O FMI reviu em baixa o crescimento da economia global, deixando os investidores receosos. Wall Street fechou, por isso, em terreno negativo. As novas ameaças de Trump à China também pressionaram.

A revisão em baixa do crescimento mundial divulgada pelo Fundo Monetário Internacional (FMI), mas também o agravamento das tensões comerciais entre a China e os Estados Unidos, deixaram os investidores receosos. No fecho da primeira sessão da semana — depois do feriado — Wall Street encerrou em terreno negativo. Só as tecnológicas conseguiram escapar às perdas.

Na sessão desta terça-feira, o principal índice norte-americano, o S&P 500, recuou 0,08%. Igual tendência foi registada pelo industrial Dow Jones, que desvalorizou 0,21%. A contrariar, o tecnológico Nasdaq somou 0,30%.

Estes desempenhos ficam a dever-se à revisão em baixa do crescimento económico mundial, adiantada pelo FMI. No relatório divulgado esta terça-feira, o organismo de Christine Lagarde estima que a economia global crescerá 3,7% este ano, o que fica em linha com o valor registado no ano passado, mas abaixo dos 3,9% previstos em julho.

Já no que diz respeito aos Estados Unidos, o FMI estima que a sua economia cresça 2,9% em 2018, isto é, mantém-se a previsão de julho. Ainda assim, o organismo adianta que, em 2019, o crescimento da maior economia mundial deverá cair para 2,5% por causa da guerra comercial com a China.

E por falar em guerra comercial, o Presidente dos EUA voltou a ameaçar impor novas taxas aduaneiras sobre os artigos chineses, num total de 267 mil milhões de dólares (232,3 mil milhões de euros), avança a Reuters.

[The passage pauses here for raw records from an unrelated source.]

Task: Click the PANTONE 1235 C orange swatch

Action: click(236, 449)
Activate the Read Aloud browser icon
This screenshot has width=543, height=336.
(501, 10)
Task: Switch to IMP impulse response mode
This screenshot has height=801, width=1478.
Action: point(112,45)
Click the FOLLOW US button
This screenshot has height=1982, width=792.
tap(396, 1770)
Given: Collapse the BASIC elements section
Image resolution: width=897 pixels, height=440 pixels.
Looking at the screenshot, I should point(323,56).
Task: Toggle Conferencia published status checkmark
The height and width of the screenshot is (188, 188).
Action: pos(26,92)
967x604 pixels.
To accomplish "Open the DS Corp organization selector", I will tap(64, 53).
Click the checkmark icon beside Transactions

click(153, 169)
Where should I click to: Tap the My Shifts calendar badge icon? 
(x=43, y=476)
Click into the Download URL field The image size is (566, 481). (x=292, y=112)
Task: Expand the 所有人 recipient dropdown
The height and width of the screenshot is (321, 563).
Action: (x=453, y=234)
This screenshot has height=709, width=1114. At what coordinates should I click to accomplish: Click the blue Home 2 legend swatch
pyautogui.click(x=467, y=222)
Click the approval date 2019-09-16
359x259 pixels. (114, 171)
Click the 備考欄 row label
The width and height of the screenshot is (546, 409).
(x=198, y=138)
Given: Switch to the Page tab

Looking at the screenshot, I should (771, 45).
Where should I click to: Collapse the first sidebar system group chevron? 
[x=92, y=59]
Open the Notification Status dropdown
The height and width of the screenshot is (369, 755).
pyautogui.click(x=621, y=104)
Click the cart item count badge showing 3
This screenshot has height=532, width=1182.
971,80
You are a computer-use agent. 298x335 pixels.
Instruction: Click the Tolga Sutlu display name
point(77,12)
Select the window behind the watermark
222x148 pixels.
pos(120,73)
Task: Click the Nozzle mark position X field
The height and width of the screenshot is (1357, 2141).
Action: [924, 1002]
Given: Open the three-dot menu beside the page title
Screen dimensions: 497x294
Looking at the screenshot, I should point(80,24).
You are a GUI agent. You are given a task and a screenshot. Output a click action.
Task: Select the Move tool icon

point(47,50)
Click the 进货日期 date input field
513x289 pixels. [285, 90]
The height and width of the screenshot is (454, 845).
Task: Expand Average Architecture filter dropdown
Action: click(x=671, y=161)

Em declarações aos jornalistas, Donald Trump garantiu que as potências em causa ainda não estão preparadas para chegar a um acordo e sublinhou que os norte-americanos estão “absolutamente prontos para retaliar” caso Pequim responda às tarifas impostas no mês passado.

Além disso, também a pesar sobre a praça norte-americana esteve o fraco desempenho dos títulos da transportadora aérea American Airlines . As ações da empresa fecharam com uma queda de 6,55% para 33,55 dólares, depois de a transportadora ter salientado que, no terceiro trimestre, os preços dos combustíveis estiveram mais altos do que se esperava.